La Justicia tasó a los cuatro ejemplares. Qué pasa con el resto de los ejemplares que hay en el predio.
El cierre del Aquarium en Mar del Plata sumó un nuevo capítulo que generó polémica, ya que pusieron a la venta cuatro pingüinos. Tras la quiebra de Plunimar S.A., la empresa que gestionaba el complejo, más de 60 animales quedaron bajo la órbita de la Justicia, que tiene la obligación de definir su destino.
La situación del parque, que funcionaba desde el año 1993 en un predio de nueve hectáreas, propiedad de la familia heredera de los fundadores Peralta Ramos, se convirtió en un complejo panorama judicial.

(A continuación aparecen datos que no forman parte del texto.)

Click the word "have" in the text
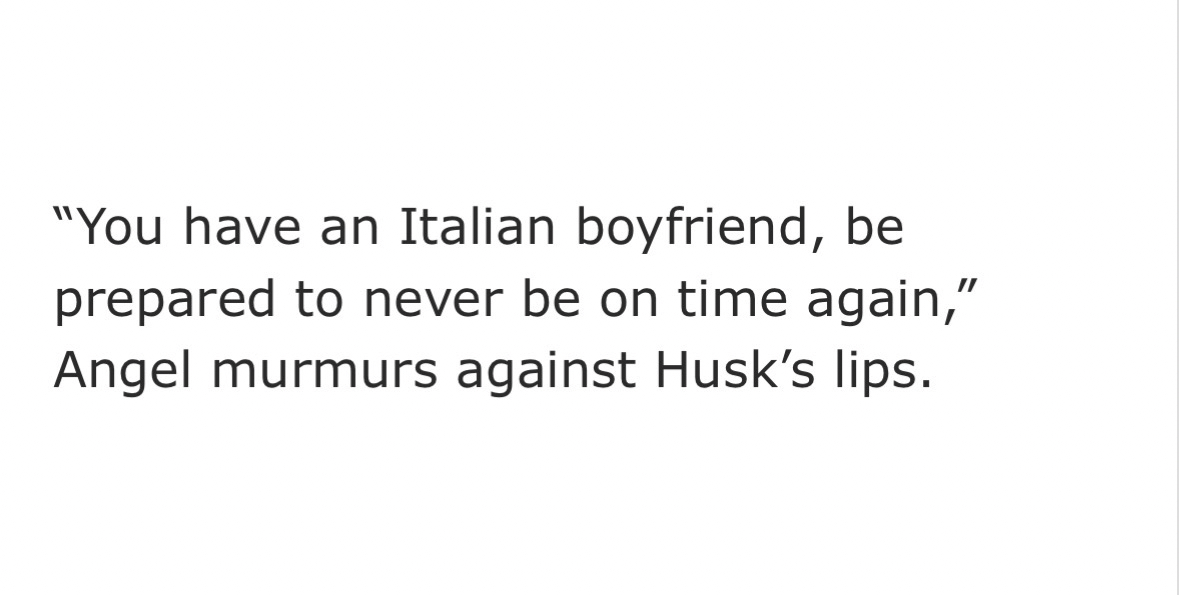tap(242, 227)
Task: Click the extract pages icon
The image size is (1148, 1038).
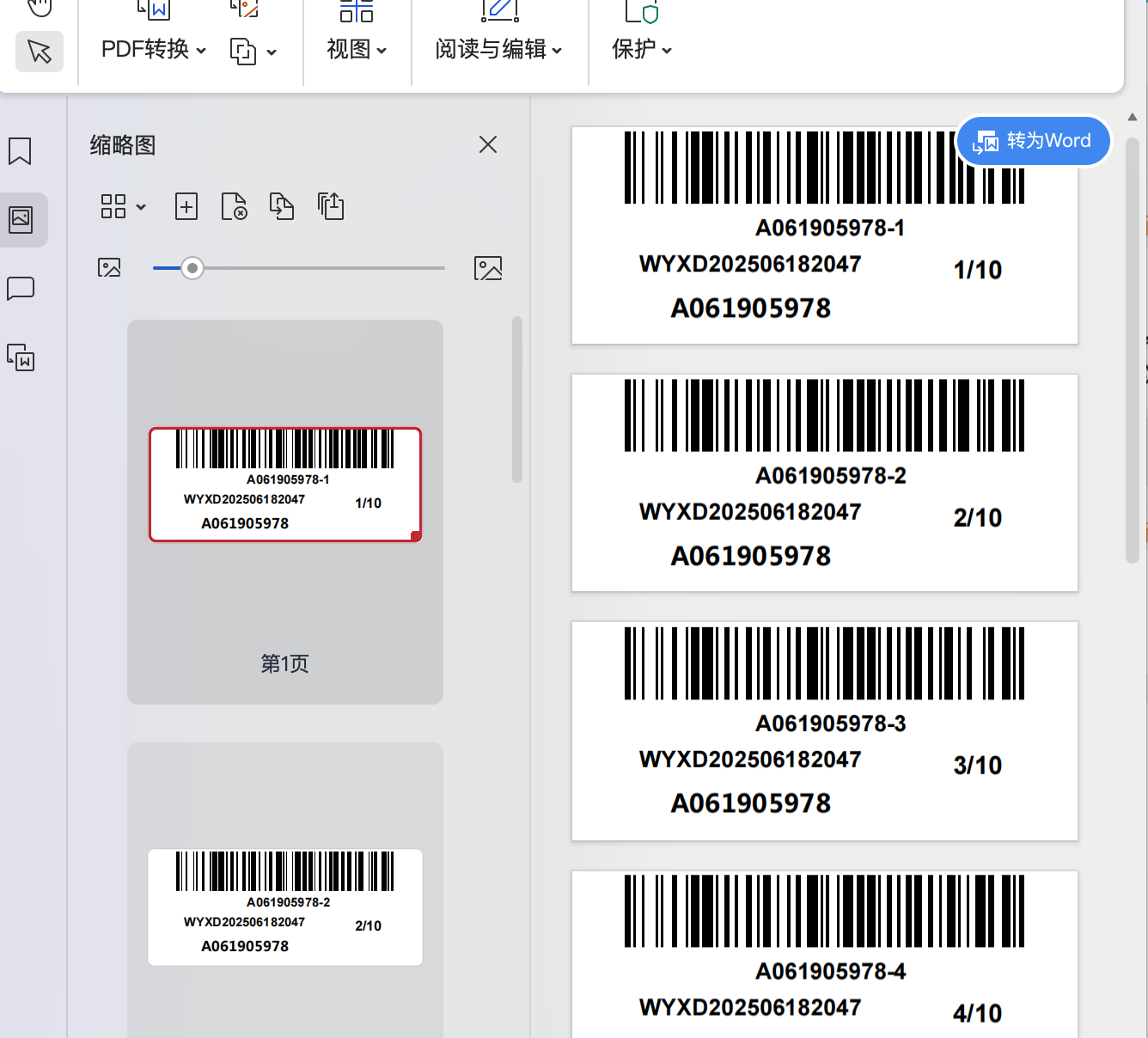Action: [331, 206]
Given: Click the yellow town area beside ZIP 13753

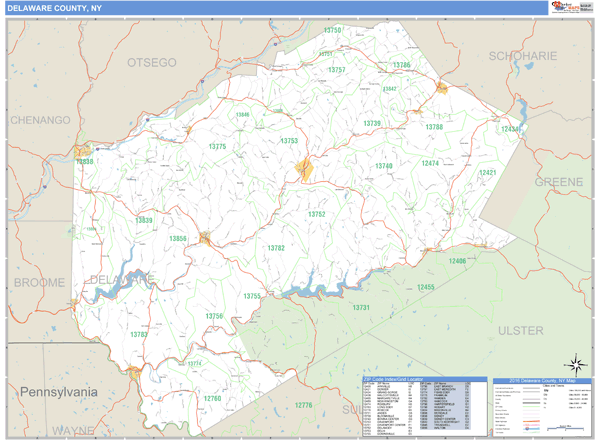Looking at the screenshot, I should (x=305, y=171).
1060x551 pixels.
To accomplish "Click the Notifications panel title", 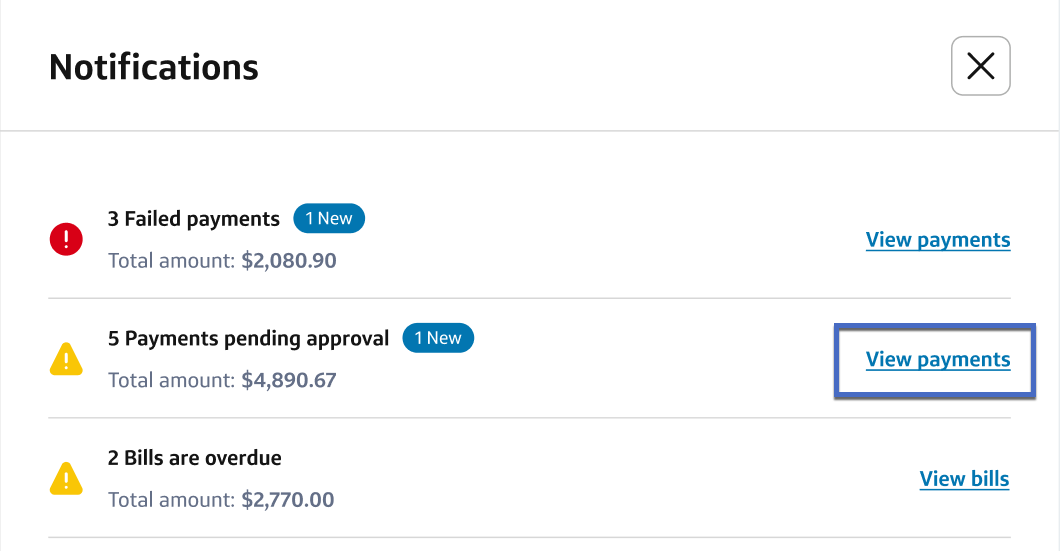I will coord(154,67).
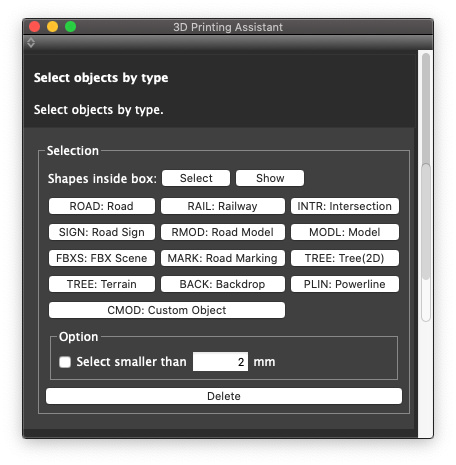This screenshot has height=465, width=456.
Task: Select CMOD: Custom Object type
Action: coord(167,310)
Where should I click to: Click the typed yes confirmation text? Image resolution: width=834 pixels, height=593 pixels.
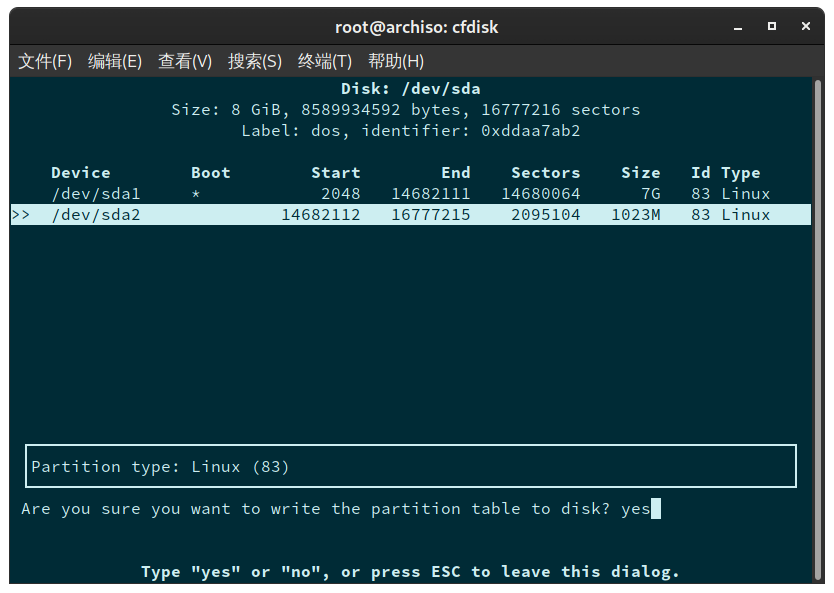637,508
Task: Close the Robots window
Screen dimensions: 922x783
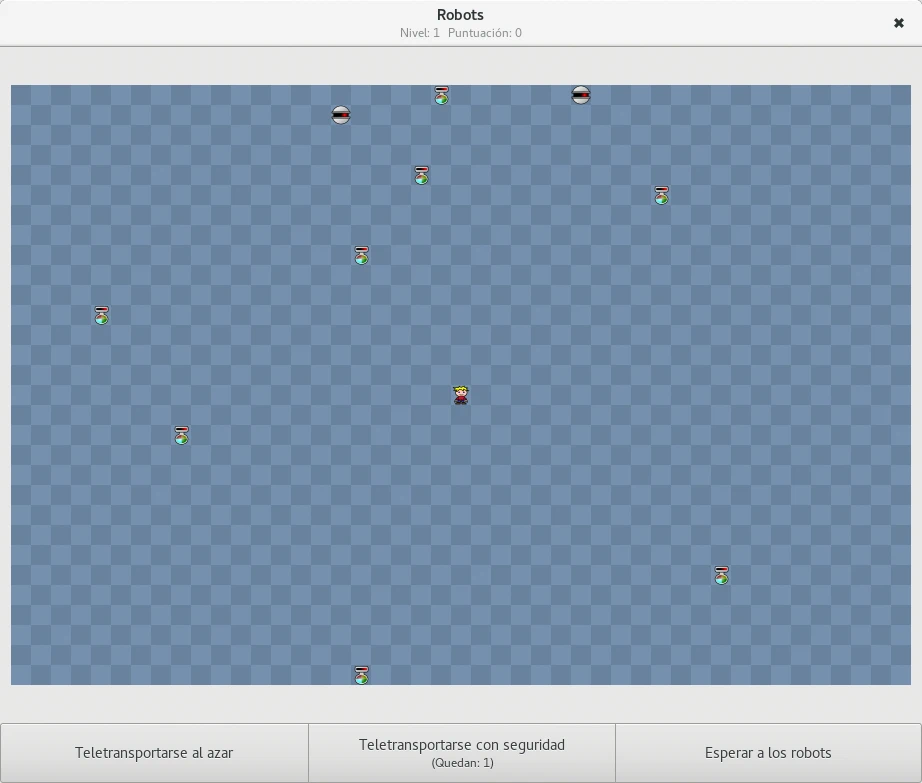Action: click(898, 23)
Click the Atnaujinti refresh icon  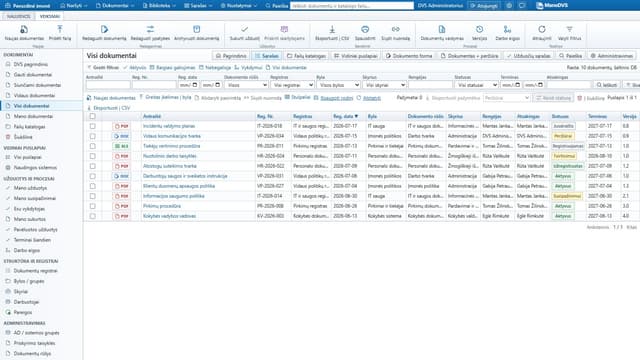click(x=542, y=29)
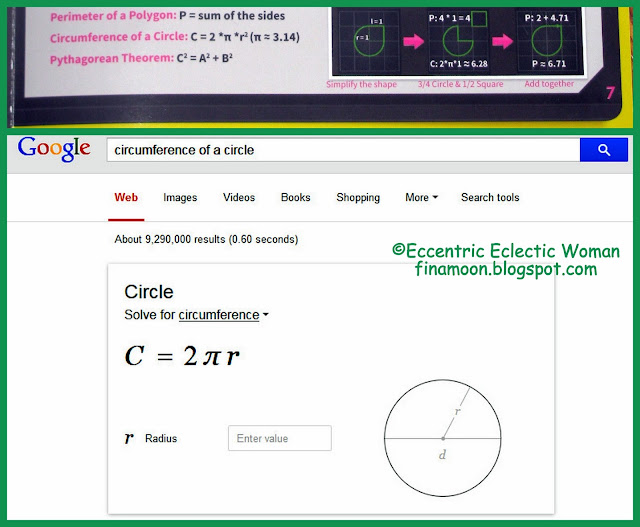Click the C = 2πr formula
Screen dimensions: 640x527
click(182, 356)
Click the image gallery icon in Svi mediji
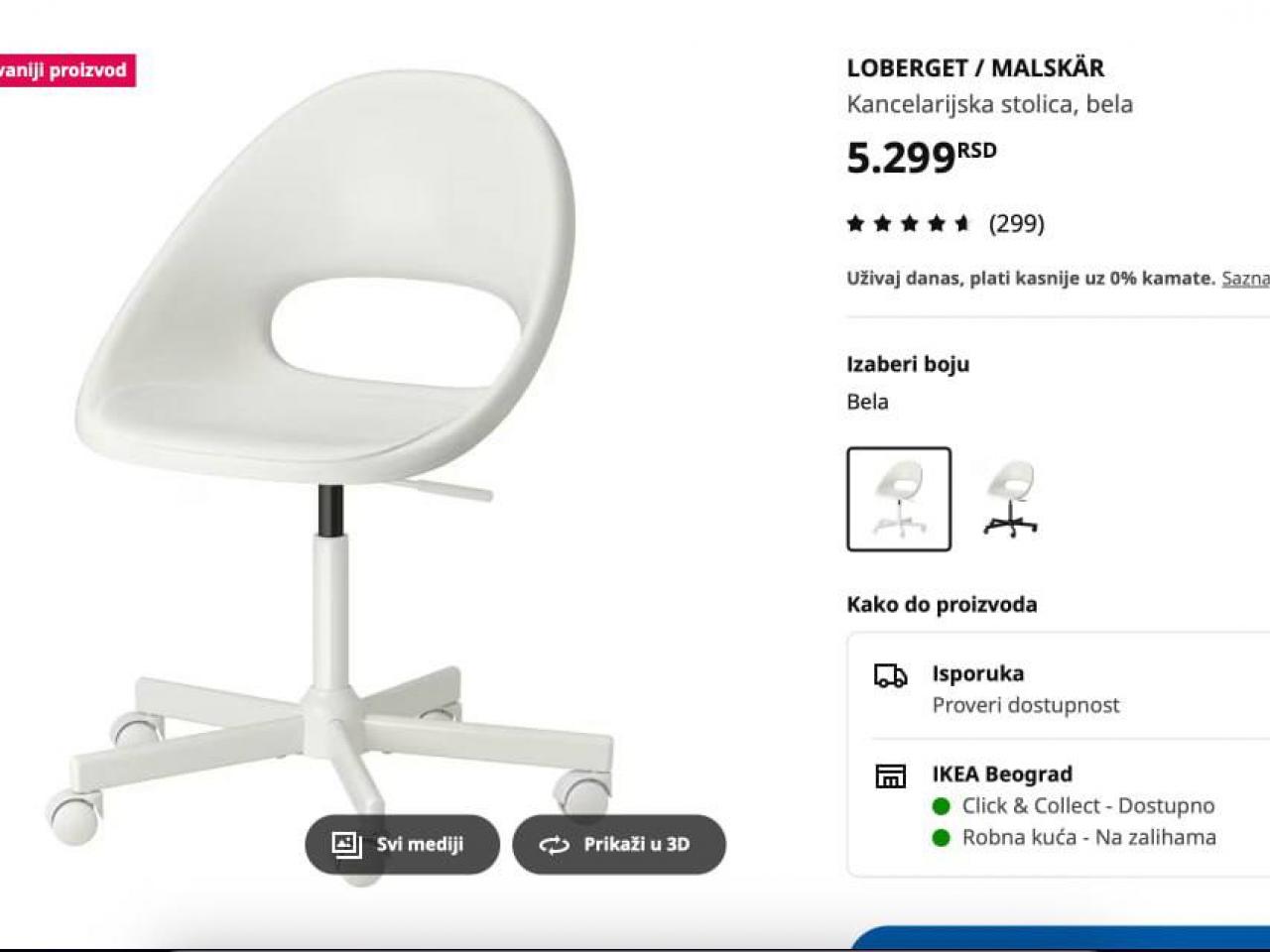Screen dimensions: 1270x952 pos(346,844)
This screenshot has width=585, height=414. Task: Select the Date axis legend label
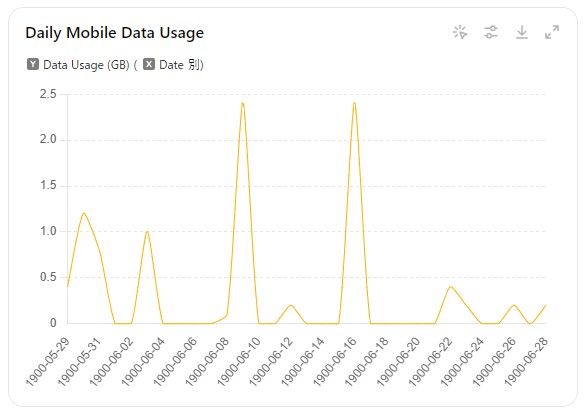pos(171,65)
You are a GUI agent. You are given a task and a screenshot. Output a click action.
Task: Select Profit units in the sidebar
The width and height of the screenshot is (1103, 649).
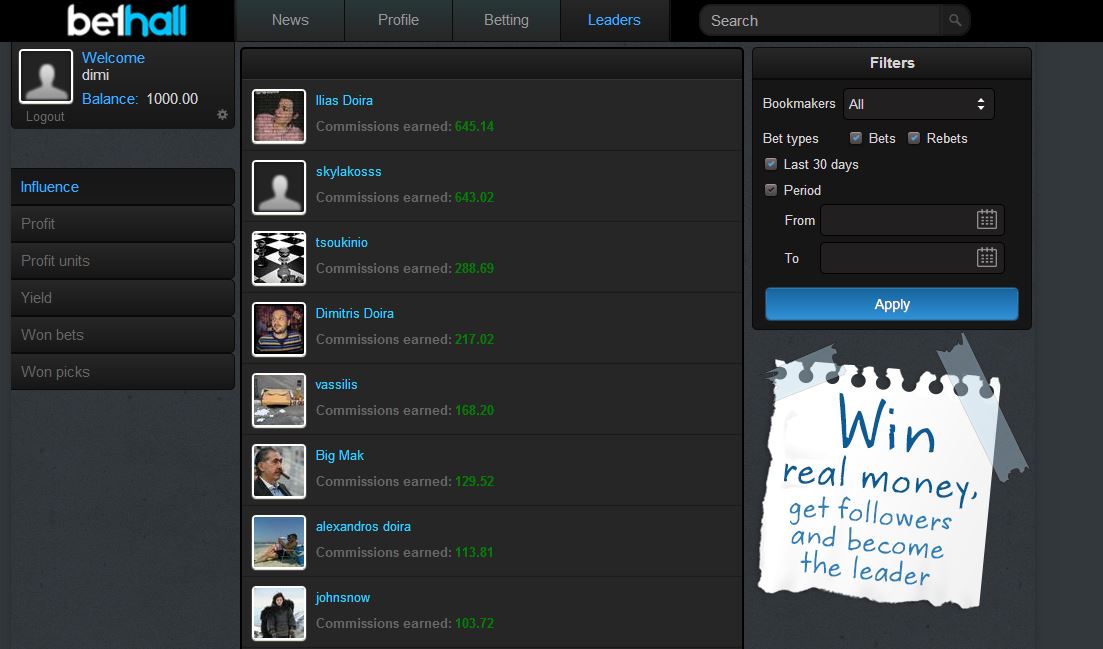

En ese marco, la sindicatura presentó un informe en el que asignó un valor concreto a cuatro de esos animales: los pingüinos saltarines, tasados en USD 40.000.
El monto fue incorporado al cálculo de los activos de Plunimar, la sociedad que explotaba el Aquarium, bajo la hipótesis de que los ejemplares puedan ser vendidos en el exterior. Si esa operación finalmente no se concreta, el importe deberá descontarse del activo de la quiebra. La valuación no significa que exista una venta cerrada.
Los cuatro ejemplares en cuestión son de la especie Eudyptes chrysocome, conocidos popularmente como saltarrocas. La sindicatura, encabezada por Andrea Alejandra Hoff, los valuó en $56,8 millones en pesos, cifra que equivale a USD 40.000 al tipo de cambio de $1.420 utilizado en el documento.
Por el momento no existe ninguna operación cerrada ni un comprador identificado. Los cuatro pingüinos tienen precio sobre el papel, pero su destino concreto sigue sin resolverse.
El último inventario realizado a los animales del parque temático, muestra que todavía hay 59 pingüinos dentro de las instalaciones: 53 magallánicos, dos rey y cuatro saltarines.
El cuidado de los animales implica un grupo de 12 empleados que mantiene la rutina de los pingüinos que permanecen en el predio: los alimentan, controlan su salud y garantizan la seguridad del lugar. Sostener esa estructura tiene un costo mensual que ronda los $54,8 millones, según las estimaciones presentadas ante el juez Malde.
El presidente de Fundación Fauna Argentina, Juan Lorenzani, sigue de cerca lo que pasa en el histórico acuario marplatense. En diálogo con TN, cuestionó que animales silvestres puedan quedar alcanzados por un proceso de quiebra. "Está prohibida la venta y comercialización de especies silvestres en nuestro país", sostuvo.
Según explicó, desde la Fundación presentaron un pedido ante la Fiscalía para cuestionar la situación de los animales dentro de la sindicatura. El planteo no avanzó y ahora anticiparon que insistirán con nuevas presentaciones.
La compleja situación judicial detrás de los pingüinos
En abril, el expediente había previsto que 56 pingüinos magallánicos fueran donados a la Fundación Bubalcó, mientras que los dos ejemplares rey y los cuatro saltarines quedaban bajo análisis ante la posibilidad de una operación internacional. Antes de llegar a esta instancia también hubo distintos intentos de comercialización.
Durante 2025, una empresa mexicana había ofrecido u$s750.000 por la totalidad de los pingüinos, mientras que posteriormente una firma china presentó una propuesta de u$s950.000 por 62 ejemplares. También había aparecido una oferta desde Brasil por u$s250.000 por un lote parcial. Ninguna de esas operaciones llegó a concretarse.
Ahora, el expediente vuelve a poner una cifra sobre una parte del plantel: u$s40.000 por los cuatro pingüinos saltarines. El resto continúa dentro de las instalaciones y sin un valor económico incorporado al patrimonio.
El antecedente de traslado de delfines de Aquarium a Egipto
A fines de 2025, diez delfines nariz de botella que pertenecían al Aquarium fueron vendidos y trasladados a Egipto por 800.000 dólares.
En esta situación, según explicó Lorenzani, es diferente ya que la situación legal es diferente de la de los pingüinos porque se trata de animales que llegaron desde el Caribe.
Cada ejemplar viajó en cajas especiales con agua y con veterinarios a bordo durante todo el trayecto. Ese dinero se usó para pagar sueldos y sostener el cuidado del resto de los animales.
También hubo otras reubicaciones. Los lobos marinos que permanecían en el complejo fueron posteriormente trasladados a Mundo Marino, mientras distintos ejemplares de otras especies terminaron en instituciones como Temaikén, Bioparque Batán y otros centros.